Invaliditätspension - Urlaubsabfindung

Ausgangslage:

KlientIn erhält im Mai 2019 von der Pensionsversicherungsanstalt (PVA) einen Bescheid, in dem die Invaliditätspension unbefristet zuerkannt wird. Weiters wird darin mitgeteilt, dass aufgrund des Erwerbseinkommens die Invaliditätspension nur als Teilpension gebührt.

Anliegen:

Warum wird die Invaliditätspension als Teilpension ausbezahlt, wenn keine Erwerbstätigkeit vorliegt? Vom ehemaligen Arbeitgeber ist lediglich eine Urlaubsabfindung ausbezahlt worden. 

 

Informationsweitergabe:

Wird neben der Invaliditäts-/Berufsunfähigkeitspension (I-/BU-Pension) ein Erwerbeinkommen erzielt, wandelt sich der Anspruch auf I-/BU-Pension in einen Anspruch auf Teilpension. Was als Erwerbseinkommen gilt ist in § 91 Allgemeines Sozialversicherungsgesetz (ASVG) geregelt. Dabei gilt als Erwerbseinkommen bei einer unselbständigen Erwerbstätigkeit das aus dieser Tätigkeit gebührende Entgelt (§ 91 Abs 1 Z 1).

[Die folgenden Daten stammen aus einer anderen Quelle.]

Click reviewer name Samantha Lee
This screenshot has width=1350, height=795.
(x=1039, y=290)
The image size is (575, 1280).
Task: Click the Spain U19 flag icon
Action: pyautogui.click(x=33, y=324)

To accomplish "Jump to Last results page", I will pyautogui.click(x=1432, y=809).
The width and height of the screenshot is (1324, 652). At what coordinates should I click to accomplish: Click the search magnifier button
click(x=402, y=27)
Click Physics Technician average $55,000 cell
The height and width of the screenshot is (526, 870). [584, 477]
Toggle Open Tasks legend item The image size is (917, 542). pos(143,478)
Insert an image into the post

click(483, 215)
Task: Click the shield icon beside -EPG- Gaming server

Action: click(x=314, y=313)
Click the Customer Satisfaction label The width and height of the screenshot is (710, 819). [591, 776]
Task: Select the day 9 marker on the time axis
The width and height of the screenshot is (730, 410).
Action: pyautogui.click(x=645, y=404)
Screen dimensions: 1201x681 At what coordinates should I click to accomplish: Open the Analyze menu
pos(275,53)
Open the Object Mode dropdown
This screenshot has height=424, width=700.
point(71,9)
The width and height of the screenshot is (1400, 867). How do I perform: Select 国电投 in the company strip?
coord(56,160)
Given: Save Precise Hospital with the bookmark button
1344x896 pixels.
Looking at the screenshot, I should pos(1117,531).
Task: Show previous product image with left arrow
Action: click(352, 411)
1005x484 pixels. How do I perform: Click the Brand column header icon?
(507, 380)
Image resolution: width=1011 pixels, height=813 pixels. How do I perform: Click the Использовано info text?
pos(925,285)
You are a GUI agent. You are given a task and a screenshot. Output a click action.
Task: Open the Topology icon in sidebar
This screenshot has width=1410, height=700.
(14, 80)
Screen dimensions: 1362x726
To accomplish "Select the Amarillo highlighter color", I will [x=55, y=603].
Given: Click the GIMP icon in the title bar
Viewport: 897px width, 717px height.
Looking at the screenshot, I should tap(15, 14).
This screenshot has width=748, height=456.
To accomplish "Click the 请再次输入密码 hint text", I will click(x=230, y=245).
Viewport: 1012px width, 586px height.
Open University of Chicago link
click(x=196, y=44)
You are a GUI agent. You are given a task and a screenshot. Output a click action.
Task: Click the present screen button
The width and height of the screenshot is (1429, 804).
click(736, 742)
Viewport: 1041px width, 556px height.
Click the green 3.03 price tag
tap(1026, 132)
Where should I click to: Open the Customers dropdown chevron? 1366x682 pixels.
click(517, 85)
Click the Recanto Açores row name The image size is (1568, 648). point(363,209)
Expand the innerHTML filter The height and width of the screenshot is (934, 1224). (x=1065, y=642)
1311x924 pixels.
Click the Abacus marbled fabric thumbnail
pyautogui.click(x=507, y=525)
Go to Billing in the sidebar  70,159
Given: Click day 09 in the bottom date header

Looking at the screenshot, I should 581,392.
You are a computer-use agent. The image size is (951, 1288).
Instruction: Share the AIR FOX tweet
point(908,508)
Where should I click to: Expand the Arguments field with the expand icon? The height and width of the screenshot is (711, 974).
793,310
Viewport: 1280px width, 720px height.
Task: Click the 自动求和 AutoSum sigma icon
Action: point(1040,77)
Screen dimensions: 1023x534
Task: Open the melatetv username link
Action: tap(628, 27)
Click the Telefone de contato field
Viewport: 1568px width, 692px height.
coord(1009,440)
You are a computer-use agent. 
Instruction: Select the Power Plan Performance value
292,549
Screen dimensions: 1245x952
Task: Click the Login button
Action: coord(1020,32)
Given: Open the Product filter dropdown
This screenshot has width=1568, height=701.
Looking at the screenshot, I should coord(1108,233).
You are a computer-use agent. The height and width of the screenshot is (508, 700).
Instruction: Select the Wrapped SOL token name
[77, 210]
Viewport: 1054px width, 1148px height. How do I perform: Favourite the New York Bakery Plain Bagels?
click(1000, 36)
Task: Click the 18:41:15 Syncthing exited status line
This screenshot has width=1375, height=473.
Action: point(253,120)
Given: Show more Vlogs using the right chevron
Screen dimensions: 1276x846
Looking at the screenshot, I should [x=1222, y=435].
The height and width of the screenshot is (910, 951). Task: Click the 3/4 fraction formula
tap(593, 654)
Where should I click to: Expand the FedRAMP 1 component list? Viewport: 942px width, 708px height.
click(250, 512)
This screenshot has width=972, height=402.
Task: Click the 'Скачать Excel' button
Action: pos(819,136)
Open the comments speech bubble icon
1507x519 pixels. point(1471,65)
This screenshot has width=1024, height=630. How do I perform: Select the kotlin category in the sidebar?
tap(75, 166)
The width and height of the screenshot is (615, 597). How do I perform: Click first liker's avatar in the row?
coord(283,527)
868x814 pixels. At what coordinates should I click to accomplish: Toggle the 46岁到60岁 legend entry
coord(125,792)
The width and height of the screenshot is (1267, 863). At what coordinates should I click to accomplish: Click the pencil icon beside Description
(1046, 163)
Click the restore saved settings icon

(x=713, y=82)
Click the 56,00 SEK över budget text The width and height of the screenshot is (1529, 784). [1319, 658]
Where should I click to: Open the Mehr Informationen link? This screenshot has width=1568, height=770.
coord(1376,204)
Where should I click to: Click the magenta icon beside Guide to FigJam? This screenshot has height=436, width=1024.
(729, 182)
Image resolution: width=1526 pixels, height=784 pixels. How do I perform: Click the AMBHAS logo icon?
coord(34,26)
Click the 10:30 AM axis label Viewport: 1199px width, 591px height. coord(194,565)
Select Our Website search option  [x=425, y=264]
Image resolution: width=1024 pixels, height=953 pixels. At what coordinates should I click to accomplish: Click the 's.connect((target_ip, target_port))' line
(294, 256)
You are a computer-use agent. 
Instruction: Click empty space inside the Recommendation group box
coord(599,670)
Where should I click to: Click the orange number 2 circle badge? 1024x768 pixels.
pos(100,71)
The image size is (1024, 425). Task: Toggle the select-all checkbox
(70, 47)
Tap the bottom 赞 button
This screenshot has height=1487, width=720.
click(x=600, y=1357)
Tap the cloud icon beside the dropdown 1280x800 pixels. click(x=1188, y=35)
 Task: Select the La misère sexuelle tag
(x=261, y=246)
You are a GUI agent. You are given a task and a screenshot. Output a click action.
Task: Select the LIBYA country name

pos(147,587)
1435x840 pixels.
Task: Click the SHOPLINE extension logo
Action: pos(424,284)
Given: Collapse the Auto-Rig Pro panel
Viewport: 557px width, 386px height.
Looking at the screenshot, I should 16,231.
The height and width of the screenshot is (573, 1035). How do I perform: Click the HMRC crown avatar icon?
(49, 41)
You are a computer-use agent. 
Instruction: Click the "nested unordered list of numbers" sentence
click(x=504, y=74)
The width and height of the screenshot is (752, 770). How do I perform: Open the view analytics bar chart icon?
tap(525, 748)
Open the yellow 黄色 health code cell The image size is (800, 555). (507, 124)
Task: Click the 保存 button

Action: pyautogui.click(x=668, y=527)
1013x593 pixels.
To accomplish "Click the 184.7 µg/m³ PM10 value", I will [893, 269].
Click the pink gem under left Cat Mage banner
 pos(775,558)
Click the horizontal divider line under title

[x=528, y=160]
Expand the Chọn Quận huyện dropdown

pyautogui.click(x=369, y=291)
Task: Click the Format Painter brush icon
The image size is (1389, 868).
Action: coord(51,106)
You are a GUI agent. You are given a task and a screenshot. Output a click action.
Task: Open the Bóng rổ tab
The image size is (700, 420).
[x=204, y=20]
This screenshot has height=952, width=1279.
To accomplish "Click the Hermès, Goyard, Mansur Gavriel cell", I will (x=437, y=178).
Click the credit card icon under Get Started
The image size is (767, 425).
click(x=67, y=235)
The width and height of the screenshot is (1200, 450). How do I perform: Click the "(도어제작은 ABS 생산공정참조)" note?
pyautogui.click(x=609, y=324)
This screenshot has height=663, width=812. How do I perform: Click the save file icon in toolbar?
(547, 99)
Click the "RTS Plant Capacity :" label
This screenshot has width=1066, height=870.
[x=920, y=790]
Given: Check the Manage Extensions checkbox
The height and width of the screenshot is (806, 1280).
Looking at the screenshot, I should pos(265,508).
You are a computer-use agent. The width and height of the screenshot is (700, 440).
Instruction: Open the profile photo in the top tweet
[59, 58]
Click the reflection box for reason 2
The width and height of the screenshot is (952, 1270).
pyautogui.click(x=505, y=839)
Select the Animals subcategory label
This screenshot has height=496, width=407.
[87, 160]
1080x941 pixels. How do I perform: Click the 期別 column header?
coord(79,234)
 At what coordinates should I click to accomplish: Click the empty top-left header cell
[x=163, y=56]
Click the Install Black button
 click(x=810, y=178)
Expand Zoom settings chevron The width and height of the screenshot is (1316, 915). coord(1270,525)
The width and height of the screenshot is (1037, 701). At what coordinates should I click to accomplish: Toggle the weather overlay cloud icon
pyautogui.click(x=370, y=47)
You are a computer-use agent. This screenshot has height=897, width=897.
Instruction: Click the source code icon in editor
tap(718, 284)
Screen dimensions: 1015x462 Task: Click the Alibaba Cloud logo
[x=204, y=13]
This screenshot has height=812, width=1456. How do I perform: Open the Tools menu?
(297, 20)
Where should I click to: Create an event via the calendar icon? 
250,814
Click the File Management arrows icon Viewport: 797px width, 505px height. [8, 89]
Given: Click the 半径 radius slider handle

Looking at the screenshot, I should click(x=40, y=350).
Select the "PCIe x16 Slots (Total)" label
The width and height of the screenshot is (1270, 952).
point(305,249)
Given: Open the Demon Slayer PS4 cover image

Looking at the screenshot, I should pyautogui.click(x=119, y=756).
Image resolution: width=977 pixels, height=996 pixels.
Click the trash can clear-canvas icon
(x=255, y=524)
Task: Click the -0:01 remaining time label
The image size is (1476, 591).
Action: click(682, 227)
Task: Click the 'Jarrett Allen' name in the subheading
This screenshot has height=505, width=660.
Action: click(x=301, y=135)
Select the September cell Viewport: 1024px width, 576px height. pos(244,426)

Nach Entscheidungen des OGH (vom 19.5.1998, GZ 10ObS161/98v und vom 27.7.2004, GZ 10ObS69/04a — nachzulesen auf www.ris.bka.gv.at ) gilt folgendes:

„Aufgrund des Strukturanpassungsgesetzes 1996 BGBl 201 stellt seit 1.5.1996 auch eine Urlaubsentschädigung oder eine Urlaubsabfindung ein Entgelt im sozialversicherungsrechtlichen Sinne dar, das aufgrund einer unselbständigen Erwerbstätigkeit gebührt und daher auch als Erwerbseinkommen im Sinne des § 91 Abs 1 Z 1 ASVG anzusehen ist.“

Das bedeutet für den vorliegenden Fall, dass die gezahlte Urlaubsabfindung als Erwerbseinkommen gilt und daher die I-Pension während dieses Bezuges nur als Teilpension ausbezahlt wird.